From the doc: You should always fill out key , algorithm , and secret . If you use the RS256 or ES256 algorithm, use a dummy value for secret .

So I use this command :

kubectl create secret generic poc-msf-aad -n kong
–from-literal=kongCredType=jwt
–from-literal=rsa_public_key="-----BEGIN PUBLIC KEY-----
aaaaaaaabbbbbbb
-----END PUBLIC KEY-----"
–from-literal=algorithm=RS256
–from-literal=key=“https://login.microsoftonline.com/67357eed-9531-498d-9f78-d895d88ed1e1/v2.0
–from-literal=secret=dummy

I tried many was to ingest this secret but I have always this error :

failed conditional validation given value of field ‘algorithm’"]}]}]},“name”:“invalid declarative configuration”,“code”:14,“message”:“declarative config is invalid: {consumers={{jwt_secrets={{[\”@entity\"]={\“failed conditional validation given value of field ‘algorithm’\”},rsa_public_key=\“invalid key\”}}}}}"}" component=sync-queue

$ helm list -n kong
NAME NAMESPACE REVISION UPDATED STATUS CHART APP VERSION
kong-ingress kong 1 2020-10-19 14:43:06.3501612 +0200 CEST deployed kong-1.11.0 2.1

I tried to use in a “one line” command

If anyone has any tips

Thanks in advance for any help

You’ll likely have considerable difficulty doing this with the JWT plugin in practice: from my past experience with Azure AD, it’s designed with the expectation that the application performing validation is performing a number of tasks as part of a rich authentication system, most commonly OpenID Connect (they offer non-OIDC OAuth2 as well, but OIDC is essentially a richer set of standards that seeks to address some of the shortcomings in the original OAuth2 spec).

The JWT plugin is designed for simpler systems that sign JWTs using a static RSA key or HMAC secret. Although JWTs are a component in Azure AD’s OIDC implementation, it expects the application using it for authentication to perform a number of other tasks beyond JWT validation to implement authentication effectively and securely.

The error you’re seeing is because that field expects a PEM-encoded RSA public key, not a URL. Azure AD uses various URLs to provide OIDC discovery information, including a JSON Web Key set URL. While that URL does provide RSA keys, they’re not in PEM form, and they furthermore rotate periodically. OIDC plugins include tooling to parse the contents of those JWKS URLs and update their local key information automatically, but the JWT plugin does not.
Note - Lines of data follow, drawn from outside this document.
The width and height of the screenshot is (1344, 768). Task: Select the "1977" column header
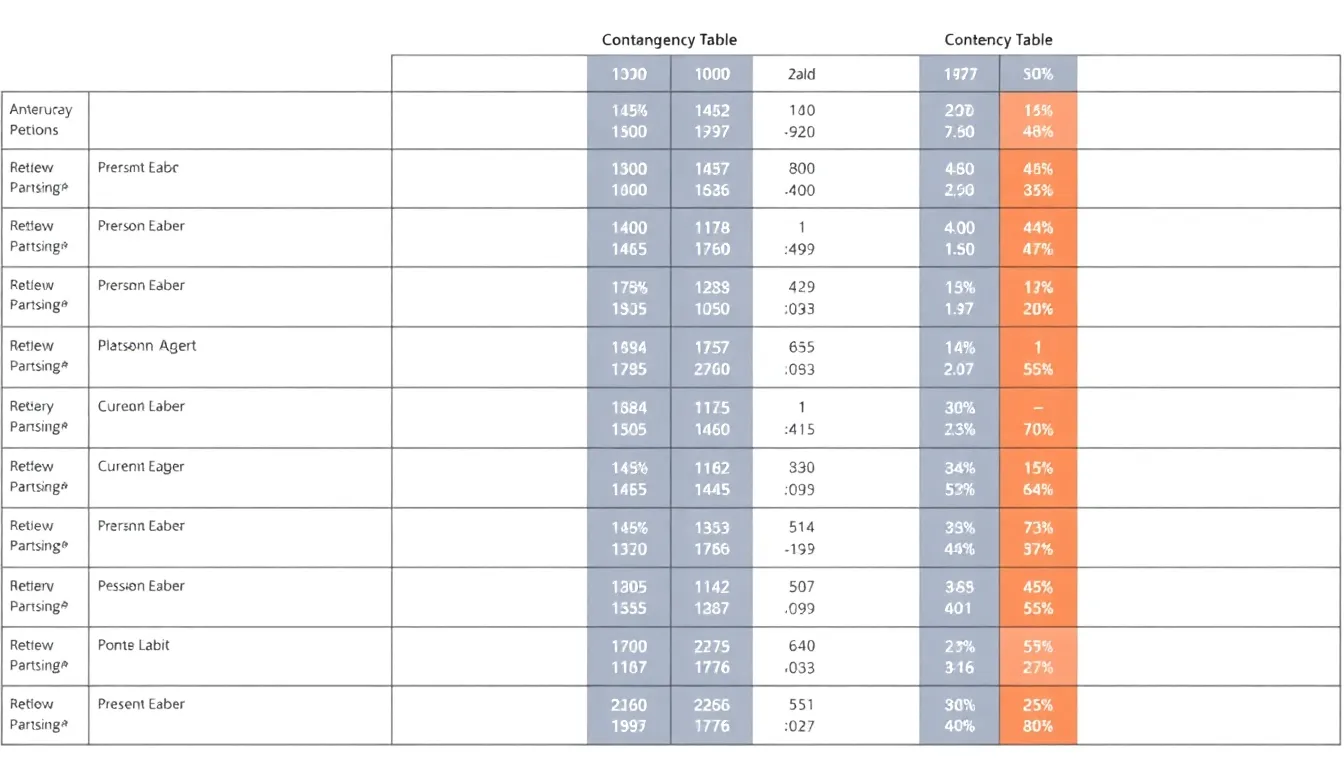(959, 74)
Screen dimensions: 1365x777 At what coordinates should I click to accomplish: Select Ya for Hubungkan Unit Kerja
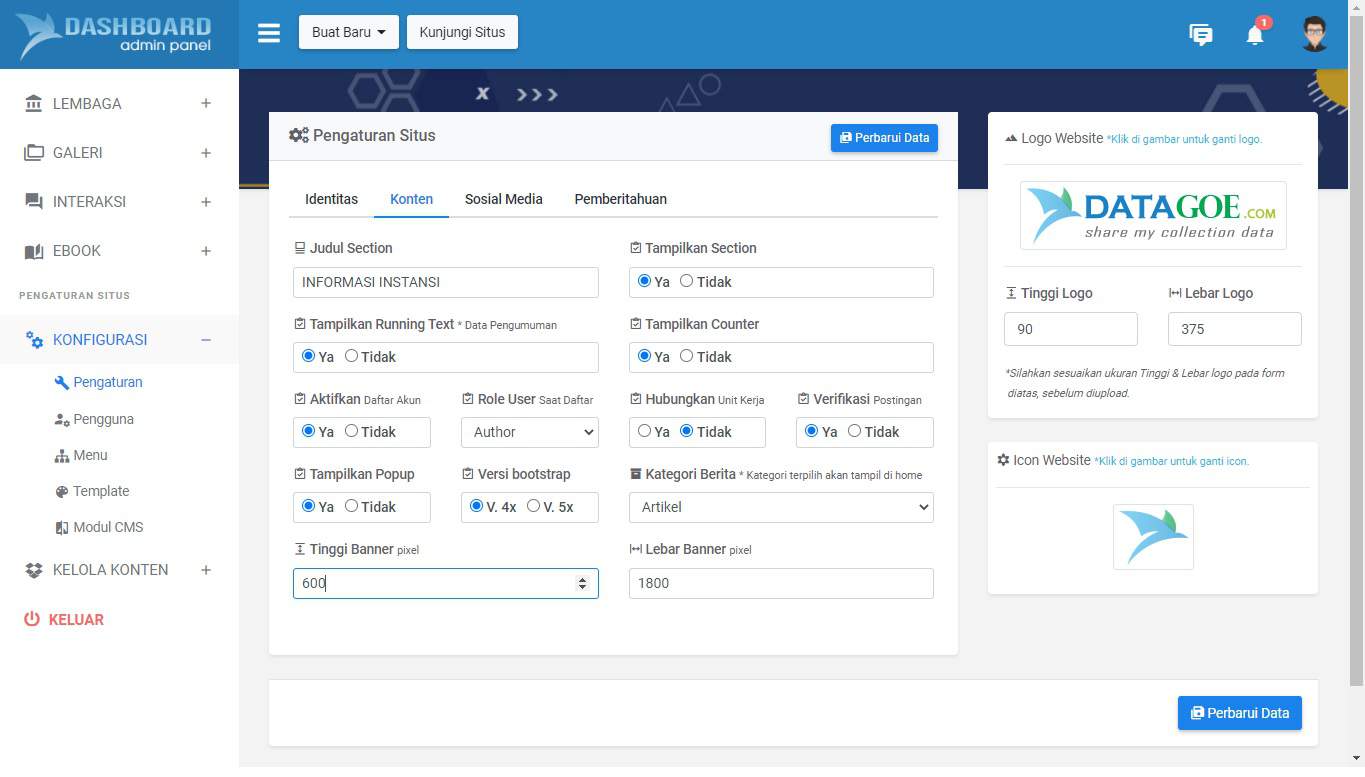[x=645, y=431]
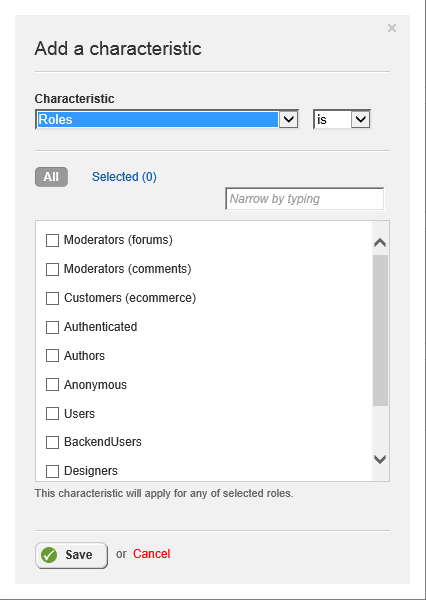Check the Moderators (forums) role
The image size is (426, 600).
click(52, 241)
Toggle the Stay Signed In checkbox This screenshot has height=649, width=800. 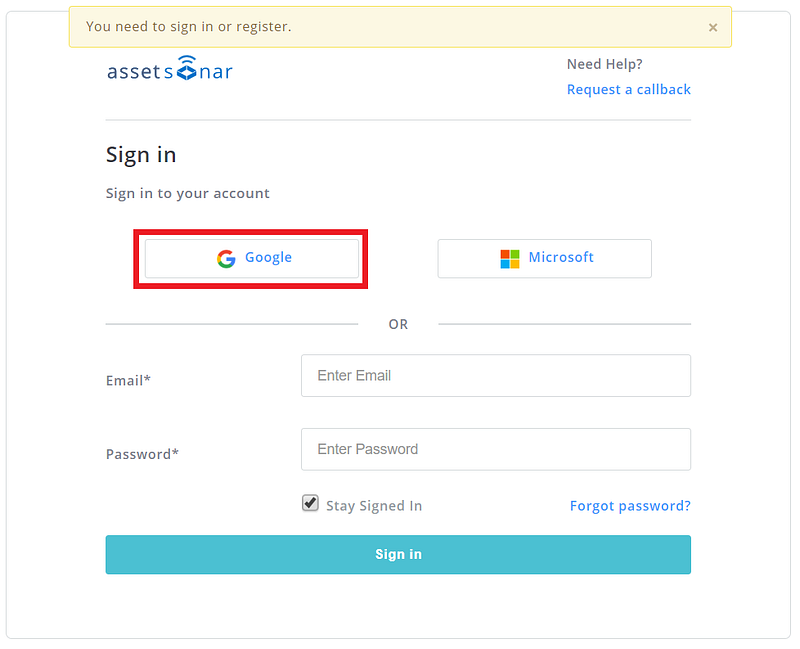coord(310,503)
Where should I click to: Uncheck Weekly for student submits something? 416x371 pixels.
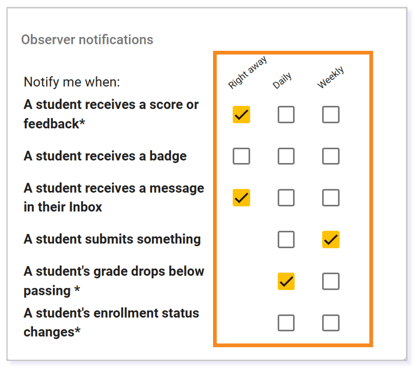[331, 239]
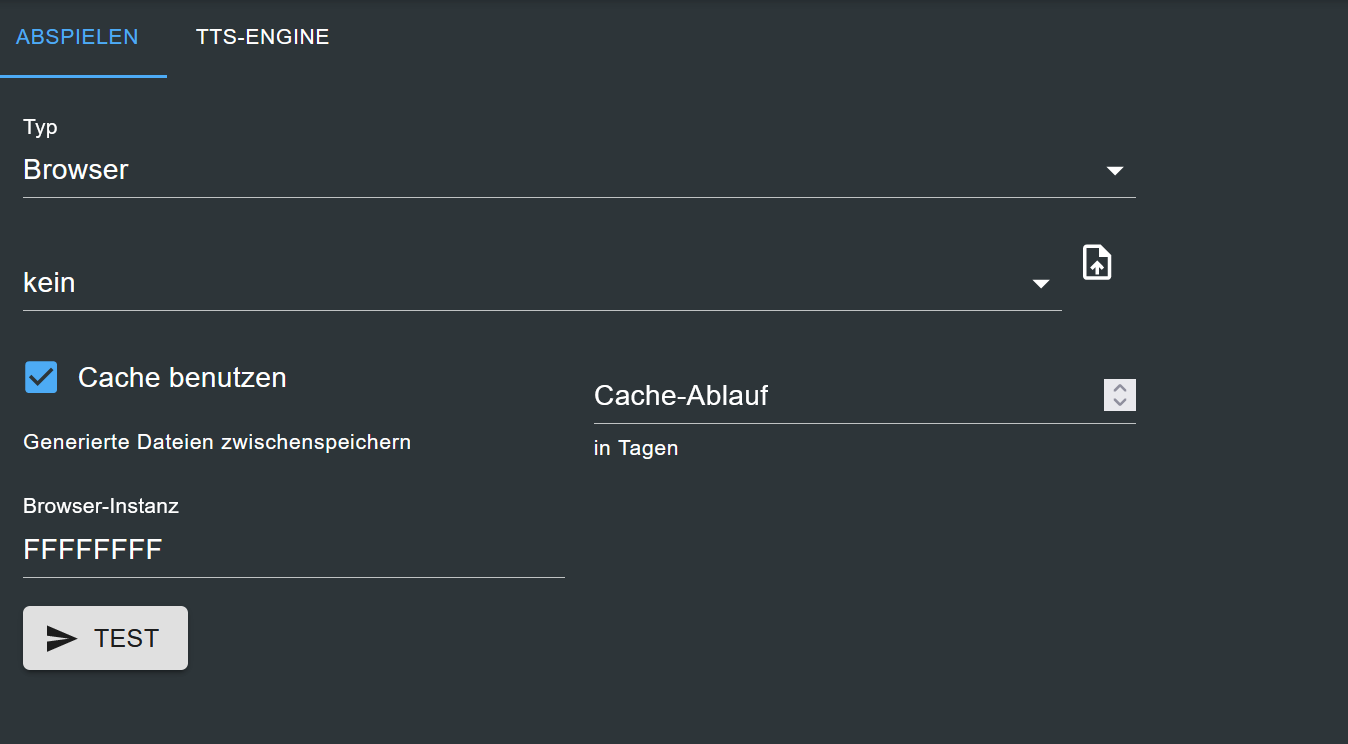Increase Cache-Ablauf with the up arrow
This screenshot has width=1348, height=744.
[1120, 388]

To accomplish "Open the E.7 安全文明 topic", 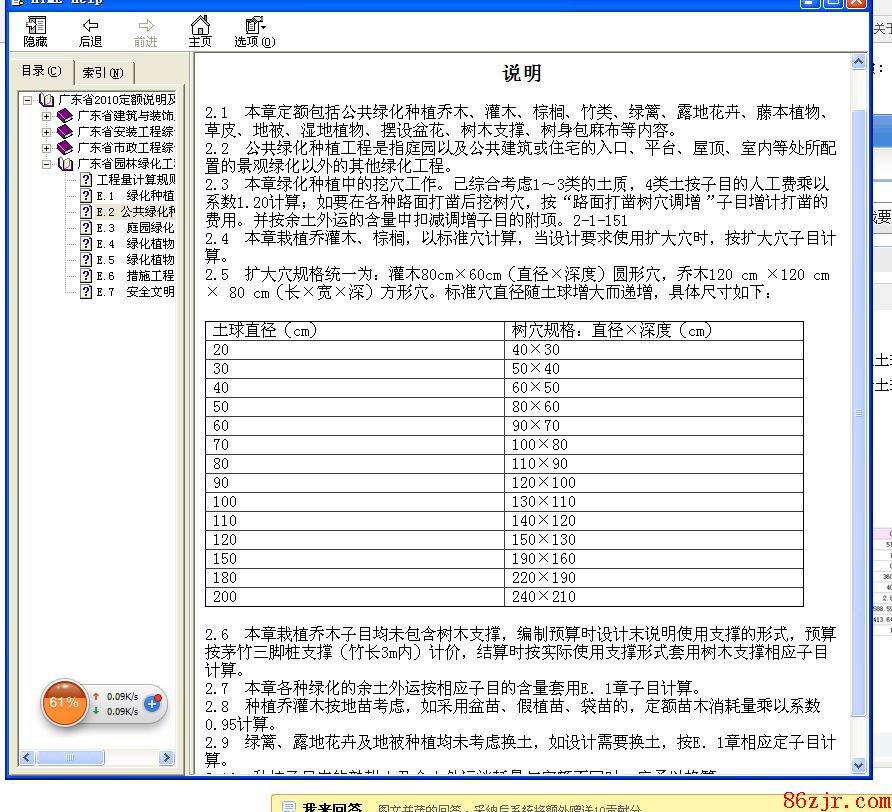I will (x=135, y=292).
We provide instructions for integrating Kong and Azure AD using our OpenID connect plugin, which is part of our Kong Enterprise product suite. If you’re interested in that, please contact our sales team.

Nokia maintains an open source OpenID Connect Kong plugin, and it should be possible to configure it with Azure AD, but I don’t have any detailed information on that.

Hi @traines

Thanks for your reply,

Regarding you remark, the rsa key is associated to pem key in my command (begin public key…), I took the key from the jws keys, it’s not an url.
the key field is associated to an url

I tried the same command with another provider based on openam with the same result

If you have any advice

I tried nokia oidc plugin, it seems to work fine for the oidc flow “authorization code” (interactive)
but I need to implement the oidc flow “client credentials” (M2M authentication), the only example I find
is belon and use the jwt plugin

https://medium.com/@V_Voronenko/microservices-integrating-kong-api-gateway-with-auth0-authentication-provider-6b6a9f27a69a (chapter M2M application (non-interactive scripts)
)

Ah–I saw the URL there and figured it was in the RSA key field. My mistake.

If it’s still complaining about that with the actual PEM key, my best guess is that there’s either some issue in the original conversion from the JWK format or an issue when creating the Secret.

To check the PEM itself, you can use OpenSSL to verify it.

Creating a Secret containing multiline fields via the CLI tool may be more trouble than it’s worth. Although it’s likely possible, I’d recommend writing your Secret out in a YAML file instead and uploading it using kubectl create -f /path/to/secret.yaml. You can use stringData to provide values in plaintext (e.g. as shown in the K8S documentation) and then use a multiline string to keep the PEM newlines intact.